小田「家族であっても理解しているつもりができていなかったり。そういったことを描きたい、もっと知りたいってお二人が思われる根源は何でしょう」

野原「家族って何なのかっていうことはずっと思っていて。結婚で他人が家族になる。血が繋がっていなくても子供は子供なんじゃないかとか。生人(川村知)はフィクショナルな設定ですけど、春は受け入れて周りが受け入れない。そういったことを通して、家族がどう見えるかっていうことを自分も映画制作を通して体験しながら、自分が今後生きていくための学びにもなればみたいな気持ちはあったと思います」

川村さんからは覚悟を感じさせる言葉が出る。
「今回、共同脚本とはいえ自分も書いたものを初めて世の中に出すという局面になった時に、全て人の何かを借りてということは自分の性格上、ほぼ不可能だったんです。自分の人生に向き合って、その中の感情から何かを導き出さないと観客に何も伝わらないんじゃないかって。自然とそうなったということだと思います」


4●『ハッピーアワー』と『三度目の、正直』との違いとは

小田さんは『ハッピーアワー』と同じ役者陣で野原監督が脚本を務めていることに触れ、
「明らかに全然違う作品だと感じたんですけど、それをうまく言語化できないんですよ。今日はそれをお聞きしようと思って(笑)」

野原監督は答えになるかはわからないが、としながらも『三度目の、正直』のトークショーの折に、濱口監督と野原監督の演出の違いを聞かれた美香子役の出村弘美さん(『ハッピーアワー』にも出演)が、
「濱口さんは演じている間すごく注視されている。いい意味でちゃんと見てもらえている感覚があって、野原さんの方は横に一緒にいる、隣にいる感じがする」と語ったエピソードを披露。
「自分のことなので自分では分かりきれないんですけど」

川村さんは、
「映画のキャラクターに対してもそういうスタンスになっているのかも」と納得した様子だ。

野原監督は濱口監督の演出について、
「全部を統括して映画のクオリティを最大限高めていく方」であるとし、対する自分は「みんなが映画を良くしたいと思ってくれているなら、なるべく生かしたいと思うタイプ」だという。

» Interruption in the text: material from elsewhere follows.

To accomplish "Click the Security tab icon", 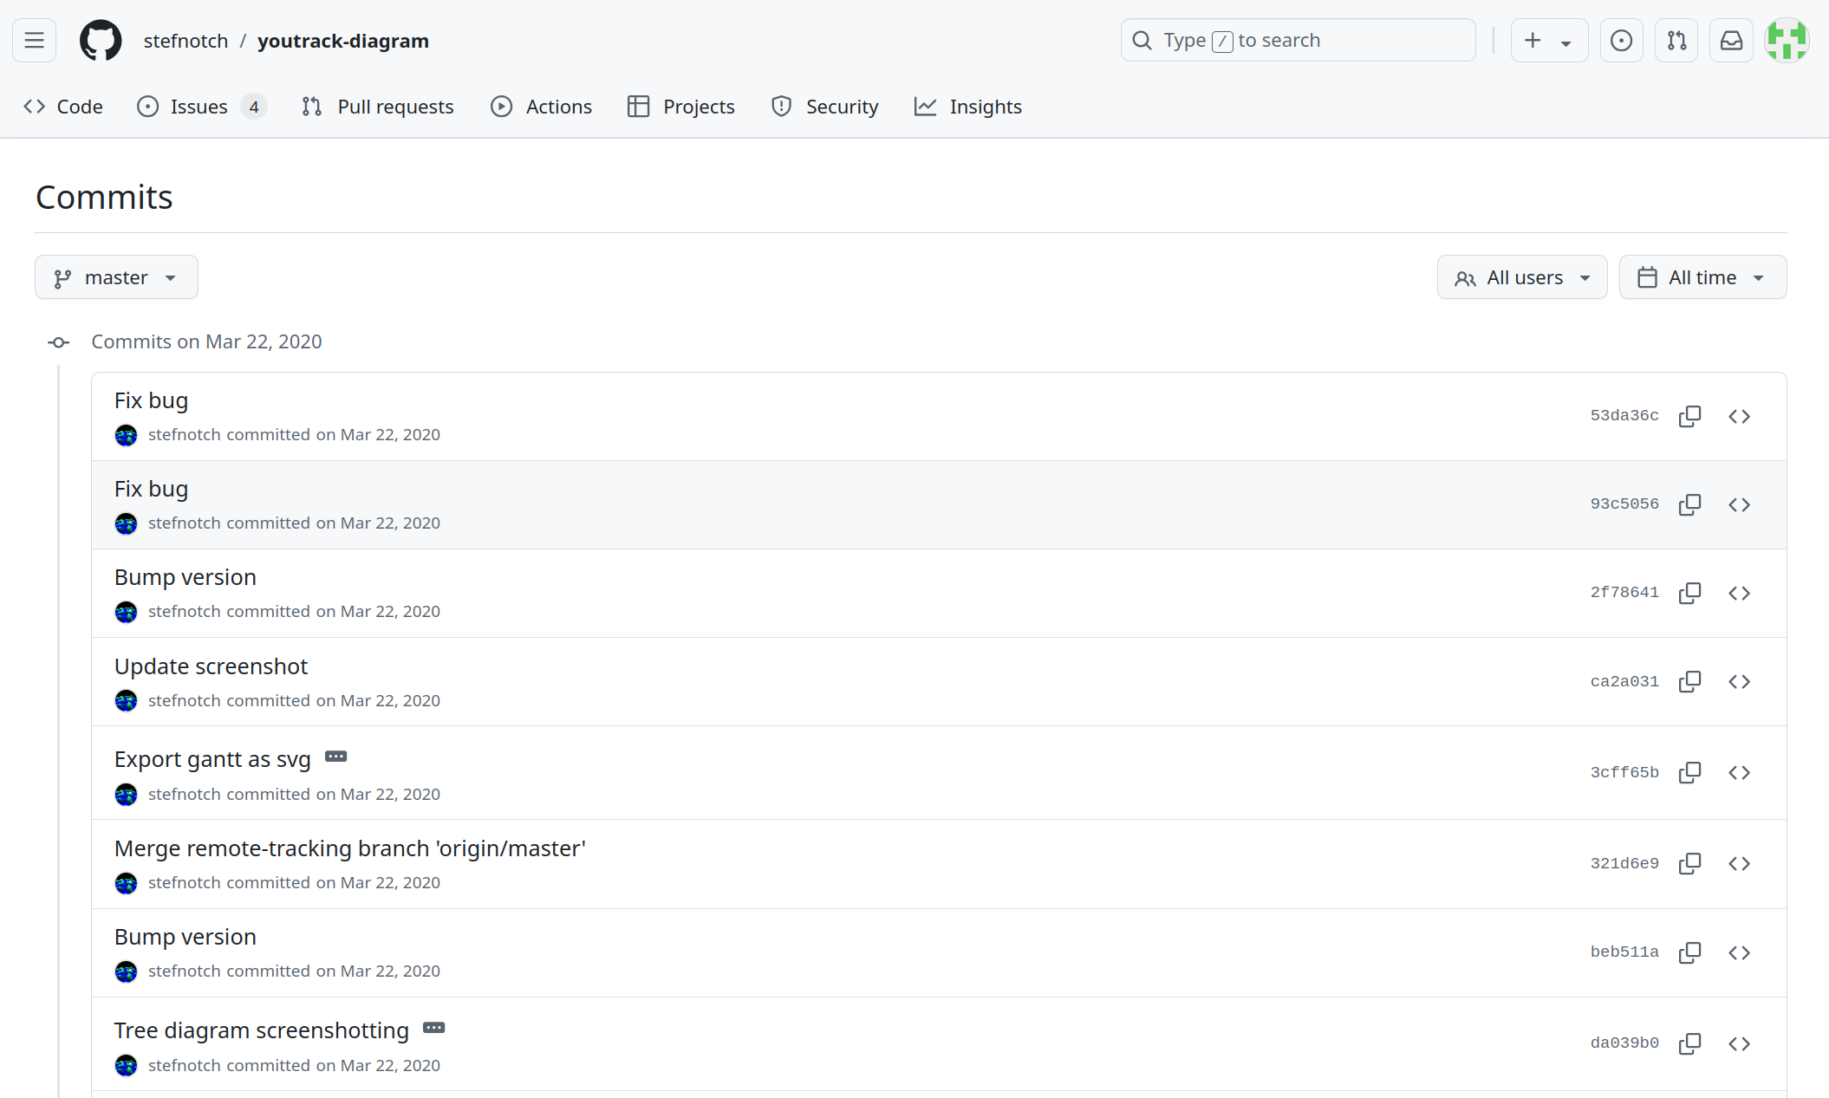I will pos(778,107).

「シーンがねじれて来ても何とか撮影しきる、そうすると監督の自分がボロボロになっていくんですけどね(笑)」

小田さんが最もねじれが起こった場面について尋ねたところ、川村さんはラスト近くの春と生人の父(三浦博之)のシーンを挙げた。

「結構ギリギリと粘ってシナリオ書いて撮影日の朝に渡したら、三浦さんからこの流れだと言えないです、と言われました。慌てて撮影できるぎりぎりの時間まで粘って書かせてもらい、最終的に納得して読んでもらいました」

そういったことが様々なシーンで起こったという。

川村「みんなこの映画のために欲深くなってくれていましたね」

ギリギリまで解決点を探ることで次第に当初の意図とは反れて行くことに対して野原監督は、
「それは良しとしました」


5●チームの主体制の在り方

チームの主体性のあり方が『ハッピーアワー』との違いなのかもしれない、と発見する小田さん。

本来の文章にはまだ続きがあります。